Role of liquid biopsy in diagnosis, prognosis, and monitoring of hepatocellular carcinoma: A systematic review.

480 Background: Hepatocellular carcinoma (HCC) remains a major global health burden, primarily driven by risk factors such as chronic viral hepatitis (HBV/HCV), alcohol-related liver disease, cirrhosis, and non-alcoholic fatty liver disease. A liquid biopsy is a minimally invasive method that can help improve the diagnosis, prognosis, and monitoring of hepatocellular carcinoma (HCC). This systematic review summarizes recent evidence on the clinical value of liquid biopsy biomarkers in HCC. Methods: We searched PubMed for systematic reviews, meta-analyses, randomized controlled trials, and clinical trials published in English from 2019 to 2024. We included studies focused on HCC reporting diagnostic, prognostic, or monitoring outcomes using liquid biopsy biomarkers. Studies lacking relevant outcomes or focused on other GI cancers, case reports, series, and cross-sectional studies were excluded. Data from 10 relevant studies were extracted and analyzed. Results: Ten studies published between 2019 and 2024, including approximately 20,000 HCC patients, were analyzed. For diagnosis, circulating RNAs (mRNA, circRNA, microRNAs, and long non-coding RNAs), methylated SEPTIN9, and cell-free DNA (cfDNA) showed good accuracy with sensitivities of 54–84% and specificities of 75–91%. Combining methylated SEPTIN9 with ultrasound or AFP improved detection.
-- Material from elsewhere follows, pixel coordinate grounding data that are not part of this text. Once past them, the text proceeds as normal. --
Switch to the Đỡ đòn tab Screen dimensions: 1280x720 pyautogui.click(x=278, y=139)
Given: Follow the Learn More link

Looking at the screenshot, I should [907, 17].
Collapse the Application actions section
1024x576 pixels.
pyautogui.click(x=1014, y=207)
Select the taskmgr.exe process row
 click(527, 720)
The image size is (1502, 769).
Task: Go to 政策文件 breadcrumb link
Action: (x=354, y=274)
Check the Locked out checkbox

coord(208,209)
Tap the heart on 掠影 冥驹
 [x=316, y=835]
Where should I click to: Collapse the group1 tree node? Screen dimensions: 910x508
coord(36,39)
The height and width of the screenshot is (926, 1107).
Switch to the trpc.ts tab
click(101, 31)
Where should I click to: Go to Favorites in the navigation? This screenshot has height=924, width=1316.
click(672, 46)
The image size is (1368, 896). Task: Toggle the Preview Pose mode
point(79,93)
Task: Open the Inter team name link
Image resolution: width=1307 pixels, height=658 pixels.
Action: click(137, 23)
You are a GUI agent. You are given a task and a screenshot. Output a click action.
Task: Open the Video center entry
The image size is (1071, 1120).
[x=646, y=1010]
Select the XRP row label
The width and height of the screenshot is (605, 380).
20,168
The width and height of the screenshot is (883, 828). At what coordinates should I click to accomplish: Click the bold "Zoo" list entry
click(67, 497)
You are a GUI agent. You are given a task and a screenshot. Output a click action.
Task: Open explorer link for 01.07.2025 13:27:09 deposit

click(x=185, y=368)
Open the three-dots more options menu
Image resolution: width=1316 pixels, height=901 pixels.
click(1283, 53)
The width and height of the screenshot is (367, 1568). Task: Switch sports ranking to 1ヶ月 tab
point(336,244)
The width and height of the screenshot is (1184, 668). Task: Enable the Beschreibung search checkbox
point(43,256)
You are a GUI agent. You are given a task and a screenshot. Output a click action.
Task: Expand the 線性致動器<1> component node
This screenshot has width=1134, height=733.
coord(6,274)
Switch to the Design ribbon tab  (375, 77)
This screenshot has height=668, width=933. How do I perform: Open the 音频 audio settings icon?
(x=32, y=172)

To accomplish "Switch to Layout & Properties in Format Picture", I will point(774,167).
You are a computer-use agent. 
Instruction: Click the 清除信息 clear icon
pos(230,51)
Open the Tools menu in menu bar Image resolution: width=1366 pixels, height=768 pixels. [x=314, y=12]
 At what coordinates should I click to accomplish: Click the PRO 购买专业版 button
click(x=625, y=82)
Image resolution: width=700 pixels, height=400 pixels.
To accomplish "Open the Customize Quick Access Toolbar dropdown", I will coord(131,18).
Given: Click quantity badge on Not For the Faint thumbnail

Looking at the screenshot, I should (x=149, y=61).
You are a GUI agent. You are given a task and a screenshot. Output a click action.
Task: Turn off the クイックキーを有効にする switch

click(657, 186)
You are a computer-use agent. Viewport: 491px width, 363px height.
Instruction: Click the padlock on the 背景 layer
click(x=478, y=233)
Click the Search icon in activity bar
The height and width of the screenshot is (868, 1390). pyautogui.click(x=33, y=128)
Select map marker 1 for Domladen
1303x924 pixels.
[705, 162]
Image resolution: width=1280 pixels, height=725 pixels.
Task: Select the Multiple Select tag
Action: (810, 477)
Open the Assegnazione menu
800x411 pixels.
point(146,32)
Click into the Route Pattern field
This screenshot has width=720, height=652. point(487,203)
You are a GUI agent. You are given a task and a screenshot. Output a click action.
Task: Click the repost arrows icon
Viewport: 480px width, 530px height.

Plasma cfDNA showed better accuracy than serum. For prognosis, higher levels of circulating tumor DNA (ctDNA) and cfDNA were linked to worse survival and more metastases. Mutations in the TERT and SOCS3 gene promoters detected in ctDNA predicted poor outcomes. Circulating tumor cells expressing cancer stem cell and epithelial-mesenchymal transition markers predict early recurrence and poor survival. For monitoring, cfDNA levels changed with treatment response and disease progression, supporting its role in tracking therapy effectiveness. Limitations: The included studies showed heterogeneity in biomarker types and methods, with many conducted in Asian populations, which may limit generalizability. Small sample sizes and lack of standardized protocols also affect the strength of conclusions. Conclusions: Liquid biopsy biomarkers show promising potential in diagnosing, predicting outcomes, and monitoring treatment response in HCC. Larger studies are needed to confirm these findings and translate them into clinical practice.